━━━━━ Excerpted passage
Love the full lush look you've got going.


----------



## andrewss (Oct 17, 2012)

one of my favorite tanks! looks so good


----------



## GDominy (Jul 30, 2002)

Quick little video update:

https://www.youtube.com/watch?v=3GD0XLLm7qI


----------



## Kindafishy (Jan 14, 2015)

It's marked as private


----------



## GDominy (Jul 30, 2002)

Oops! Should be fixed now


----------



## Freemananana (Jan 2, 2015)

Is that a red tail shark in there? My screen was small, so watching the video was tough and my quality was pretty poor haha. Anyway, the tank looks great! I love it!


----------



## exv152 (Jun 8, 2009)

GDominy said:


> Lighting: 60 Cree XPG Cool White LEDs, 61 Cree XPE Royal Blue, 24 Cree XPE Red, 12 Cree XPE Green. Lots of light!


 ​ Awesome setup BTW. Will you be posting pictures of your LED build in this thread?​


----------



## GDominy (Jul 30, 2002)

exv152 said:


> ​ ​ Awesome setup BTW. Will you be posting pictures of your LED build in this thread?​


Yes, The fixtures are already built, but the canopy construction still needs to happen. Time has been limited so I havent started that yet.
━━━━━━━━━━
━━━━━ Stored rows
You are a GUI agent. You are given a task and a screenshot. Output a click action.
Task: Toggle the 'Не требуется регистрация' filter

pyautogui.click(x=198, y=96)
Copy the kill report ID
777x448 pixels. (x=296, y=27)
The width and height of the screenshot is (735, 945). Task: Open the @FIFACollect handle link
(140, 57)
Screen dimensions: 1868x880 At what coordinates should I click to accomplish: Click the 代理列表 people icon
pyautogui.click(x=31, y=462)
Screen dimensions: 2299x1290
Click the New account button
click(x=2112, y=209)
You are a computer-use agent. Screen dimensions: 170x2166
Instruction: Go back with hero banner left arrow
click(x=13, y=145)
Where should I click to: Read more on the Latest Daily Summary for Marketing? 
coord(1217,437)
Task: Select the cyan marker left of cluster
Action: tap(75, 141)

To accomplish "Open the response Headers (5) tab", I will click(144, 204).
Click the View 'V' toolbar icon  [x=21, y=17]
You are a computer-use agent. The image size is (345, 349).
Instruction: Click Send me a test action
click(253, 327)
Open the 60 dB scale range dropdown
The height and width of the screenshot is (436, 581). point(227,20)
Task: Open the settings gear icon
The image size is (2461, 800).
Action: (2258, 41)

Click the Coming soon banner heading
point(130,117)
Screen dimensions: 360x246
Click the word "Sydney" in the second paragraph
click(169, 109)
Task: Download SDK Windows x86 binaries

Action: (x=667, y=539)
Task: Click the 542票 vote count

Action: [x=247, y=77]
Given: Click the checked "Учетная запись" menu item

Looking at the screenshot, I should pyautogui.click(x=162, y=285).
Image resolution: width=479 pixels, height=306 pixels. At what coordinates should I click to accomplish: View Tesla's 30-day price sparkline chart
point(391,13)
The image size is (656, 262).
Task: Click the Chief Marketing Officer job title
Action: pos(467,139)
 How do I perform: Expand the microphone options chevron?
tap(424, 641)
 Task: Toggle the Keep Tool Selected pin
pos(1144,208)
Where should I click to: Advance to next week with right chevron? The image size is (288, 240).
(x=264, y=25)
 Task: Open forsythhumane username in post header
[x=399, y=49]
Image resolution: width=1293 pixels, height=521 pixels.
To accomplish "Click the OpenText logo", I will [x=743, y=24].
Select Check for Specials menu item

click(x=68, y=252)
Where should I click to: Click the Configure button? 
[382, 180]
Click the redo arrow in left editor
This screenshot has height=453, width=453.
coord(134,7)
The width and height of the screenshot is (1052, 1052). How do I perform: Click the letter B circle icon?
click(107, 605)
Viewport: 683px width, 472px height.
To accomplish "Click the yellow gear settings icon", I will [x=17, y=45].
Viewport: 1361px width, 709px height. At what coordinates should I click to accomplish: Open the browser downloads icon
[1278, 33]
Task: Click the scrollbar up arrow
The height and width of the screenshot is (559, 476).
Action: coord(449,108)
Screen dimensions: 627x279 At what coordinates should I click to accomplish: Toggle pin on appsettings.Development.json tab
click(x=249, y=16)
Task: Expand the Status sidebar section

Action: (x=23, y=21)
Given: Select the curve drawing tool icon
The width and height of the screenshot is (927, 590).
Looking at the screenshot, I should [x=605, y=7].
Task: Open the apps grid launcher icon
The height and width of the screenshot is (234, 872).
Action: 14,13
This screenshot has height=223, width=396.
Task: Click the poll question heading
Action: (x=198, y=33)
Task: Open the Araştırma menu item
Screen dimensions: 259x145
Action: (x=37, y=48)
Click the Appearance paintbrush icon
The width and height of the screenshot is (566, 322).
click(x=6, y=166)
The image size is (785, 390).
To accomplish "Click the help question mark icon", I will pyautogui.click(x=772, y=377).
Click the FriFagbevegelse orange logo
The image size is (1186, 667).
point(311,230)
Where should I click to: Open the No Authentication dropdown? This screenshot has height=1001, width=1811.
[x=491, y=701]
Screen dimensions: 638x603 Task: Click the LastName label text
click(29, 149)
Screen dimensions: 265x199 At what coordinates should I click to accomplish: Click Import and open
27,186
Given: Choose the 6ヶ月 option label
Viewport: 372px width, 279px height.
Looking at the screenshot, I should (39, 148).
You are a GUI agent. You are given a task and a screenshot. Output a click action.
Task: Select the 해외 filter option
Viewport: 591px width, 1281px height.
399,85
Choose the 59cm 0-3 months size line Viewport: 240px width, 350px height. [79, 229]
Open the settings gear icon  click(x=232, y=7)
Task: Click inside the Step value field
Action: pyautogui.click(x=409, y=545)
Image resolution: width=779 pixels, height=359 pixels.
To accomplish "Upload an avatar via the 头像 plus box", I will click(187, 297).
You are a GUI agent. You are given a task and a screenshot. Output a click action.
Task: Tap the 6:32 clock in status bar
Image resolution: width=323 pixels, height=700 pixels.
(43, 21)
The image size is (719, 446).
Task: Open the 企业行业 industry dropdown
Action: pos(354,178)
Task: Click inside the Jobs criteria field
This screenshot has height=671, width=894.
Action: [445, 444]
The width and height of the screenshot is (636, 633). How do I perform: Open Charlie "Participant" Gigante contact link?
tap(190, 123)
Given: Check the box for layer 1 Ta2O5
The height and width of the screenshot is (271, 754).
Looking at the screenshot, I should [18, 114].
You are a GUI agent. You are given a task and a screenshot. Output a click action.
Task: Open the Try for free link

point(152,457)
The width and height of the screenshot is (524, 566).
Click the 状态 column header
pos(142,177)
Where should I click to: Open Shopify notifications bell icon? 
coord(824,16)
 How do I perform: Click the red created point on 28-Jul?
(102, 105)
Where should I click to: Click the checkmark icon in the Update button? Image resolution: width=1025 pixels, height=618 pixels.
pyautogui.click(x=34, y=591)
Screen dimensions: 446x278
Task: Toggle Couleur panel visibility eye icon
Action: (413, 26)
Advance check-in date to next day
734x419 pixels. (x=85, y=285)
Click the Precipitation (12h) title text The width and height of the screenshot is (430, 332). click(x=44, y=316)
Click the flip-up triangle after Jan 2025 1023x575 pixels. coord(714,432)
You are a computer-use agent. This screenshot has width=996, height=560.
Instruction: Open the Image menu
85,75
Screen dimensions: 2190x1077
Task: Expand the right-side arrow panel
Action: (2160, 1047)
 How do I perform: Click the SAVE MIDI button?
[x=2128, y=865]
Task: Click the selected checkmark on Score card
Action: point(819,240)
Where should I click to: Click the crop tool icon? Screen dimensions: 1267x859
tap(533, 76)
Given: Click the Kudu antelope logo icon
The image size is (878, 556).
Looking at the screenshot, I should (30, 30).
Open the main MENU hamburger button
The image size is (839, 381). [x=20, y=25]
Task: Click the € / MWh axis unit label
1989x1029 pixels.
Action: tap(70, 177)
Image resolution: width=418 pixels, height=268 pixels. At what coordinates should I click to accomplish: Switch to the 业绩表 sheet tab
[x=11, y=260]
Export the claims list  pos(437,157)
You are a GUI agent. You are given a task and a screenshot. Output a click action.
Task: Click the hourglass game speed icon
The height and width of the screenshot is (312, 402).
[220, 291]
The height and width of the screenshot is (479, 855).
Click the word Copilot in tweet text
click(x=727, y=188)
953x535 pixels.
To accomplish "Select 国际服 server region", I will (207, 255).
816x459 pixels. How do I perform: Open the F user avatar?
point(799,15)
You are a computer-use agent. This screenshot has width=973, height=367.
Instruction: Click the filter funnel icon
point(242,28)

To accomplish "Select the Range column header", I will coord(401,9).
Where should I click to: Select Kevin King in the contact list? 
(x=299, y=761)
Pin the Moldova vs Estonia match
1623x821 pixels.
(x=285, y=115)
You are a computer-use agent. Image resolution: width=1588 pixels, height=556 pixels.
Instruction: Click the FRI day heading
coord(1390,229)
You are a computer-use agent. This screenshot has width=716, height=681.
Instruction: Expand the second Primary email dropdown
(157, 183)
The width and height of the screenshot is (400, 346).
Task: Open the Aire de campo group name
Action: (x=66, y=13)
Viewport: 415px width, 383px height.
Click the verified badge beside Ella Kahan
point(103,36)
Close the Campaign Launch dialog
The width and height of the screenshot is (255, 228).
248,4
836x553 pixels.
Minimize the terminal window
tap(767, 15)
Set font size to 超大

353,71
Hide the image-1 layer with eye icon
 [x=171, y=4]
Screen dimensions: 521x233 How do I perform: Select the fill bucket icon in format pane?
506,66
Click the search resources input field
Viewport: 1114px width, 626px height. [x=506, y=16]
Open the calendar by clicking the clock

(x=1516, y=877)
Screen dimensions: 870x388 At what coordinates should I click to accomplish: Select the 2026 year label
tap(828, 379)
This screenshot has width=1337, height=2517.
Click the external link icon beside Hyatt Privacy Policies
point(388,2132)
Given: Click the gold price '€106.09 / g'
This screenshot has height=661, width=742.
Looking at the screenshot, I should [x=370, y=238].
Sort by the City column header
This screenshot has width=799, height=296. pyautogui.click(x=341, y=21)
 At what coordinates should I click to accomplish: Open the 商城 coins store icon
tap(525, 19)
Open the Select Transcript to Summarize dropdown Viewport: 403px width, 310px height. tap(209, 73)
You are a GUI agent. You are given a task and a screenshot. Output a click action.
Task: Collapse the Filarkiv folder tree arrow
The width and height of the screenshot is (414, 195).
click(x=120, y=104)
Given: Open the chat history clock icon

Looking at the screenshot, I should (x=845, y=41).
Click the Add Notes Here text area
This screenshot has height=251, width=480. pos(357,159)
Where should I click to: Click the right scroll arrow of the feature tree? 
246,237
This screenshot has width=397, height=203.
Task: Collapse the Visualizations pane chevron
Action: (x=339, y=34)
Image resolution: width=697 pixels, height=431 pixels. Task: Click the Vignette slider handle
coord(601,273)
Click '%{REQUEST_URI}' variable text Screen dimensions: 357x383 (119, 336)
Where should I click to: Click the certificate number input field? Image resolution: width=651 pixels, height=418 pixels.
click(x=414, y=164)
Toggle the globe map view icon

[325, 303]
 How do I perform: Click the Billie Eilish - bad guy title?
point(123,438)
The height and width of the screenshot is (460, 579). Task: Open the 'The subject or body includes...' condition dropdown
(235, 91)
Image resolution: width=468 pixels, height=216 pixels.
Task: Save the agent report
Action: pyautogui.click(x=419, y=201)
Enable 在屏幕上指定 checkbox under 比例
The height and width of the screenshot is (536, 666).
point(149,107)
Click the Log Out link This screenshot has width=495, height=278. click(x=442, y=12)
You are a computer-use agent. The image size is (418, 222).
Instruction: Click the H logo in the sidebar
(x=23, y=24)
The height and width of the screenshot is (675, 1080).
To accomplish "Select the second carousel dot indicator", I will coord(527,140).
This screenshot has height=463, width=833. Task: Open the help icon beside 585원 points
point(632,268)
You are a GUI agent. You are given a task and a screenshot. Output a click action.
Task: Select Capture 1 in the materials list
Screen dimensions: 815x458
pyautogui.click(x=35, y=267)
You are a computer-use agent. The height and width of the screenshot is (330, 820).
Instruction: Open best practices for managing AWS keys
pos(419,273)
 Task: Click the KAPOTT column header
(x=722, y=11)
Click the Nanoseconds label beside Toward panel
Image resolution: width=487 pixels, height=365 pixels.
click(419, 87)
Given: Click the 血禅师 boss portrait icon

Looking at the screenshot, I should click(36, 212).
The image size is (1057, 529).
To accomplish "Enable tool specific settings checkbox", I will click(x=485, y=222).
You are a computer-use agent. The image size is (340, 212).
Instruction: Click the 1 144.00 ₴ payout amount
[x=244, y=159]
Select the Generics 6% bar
━━━━━━━━━━
[Stated exercise 1] From the aquarium forum thread, copy the stretch from "Oops! Should be" through "great! I love it!" word for word.
[Stated exercise 2] Continue the aquarium forum thread from the point where it stops.

[Reply 1]
Oops! Should be fixed now


----------



## Freemananana (Jan 2, 2015)

Is that a red tail shark in there? My screen was small, so watching the video was tough and my quality was pretty poor haha. Anyway, the tank looks great! I love it!

[Reply 2]
I will have detailed progress shots as soon as I begin though, bear with me


----------



## andrewss (Oct 17, 2012)

nice short video 

love the tank! 

will you get the pearl a mate?


----------



## dru (Mar 9, 2013)

This tank is amazing!


----------



## GDominy (Jul 30, 2002)

andrewss said:


> nice short video
> 
> love the tank!
> 
> will you get the pearl a mate?


Pearl may move to another tank, I have a small group of croaking gouramis on the way from Singapore. We will have to see if they get along.


----------



## GDominy (Jul 30, 2002)

Things are finally growing, algae receding, doing pretty well!

https://www.youtube.com/watch?v=Lgw4qbC14K4


----------



## chayos00 (Sep 22, 2013)

Looks really good!


----------



## GDominy (Jul 30, 2002)

http://youtu.be/mnV4pzG2rxM

Been a while! got my hands on a few more pieces of wood. Everything is doing very well.


----------



## Phyzix (Mar 20, 2015)

GDominy said:


> http://youtu.be/mnV4pzG2rxM
> 
> Been a while! got my hands on a few more pieces of wood. Everything is doing very well.


Great video it all looks excellent!


----------



## GDominy (Jul 30, 2002)

http://youtu.be/oUCqEaA0xiM

I'm getting ready to gut and reshape this beast. I need to thin this out considerably and I want to redo all the stone.


----------



## ua hua (Oct 30, 2009)

That's looking really nice. A lot of action going on in there with all the different fish swimming about. Are you constantly changing out the sand for new fresh sand? It looks fairly clean looking. Most of the time I see sand used it gets dirty looking and needs constant attention.


----------



## ikuzo (Jul 11, 2006)

great tank !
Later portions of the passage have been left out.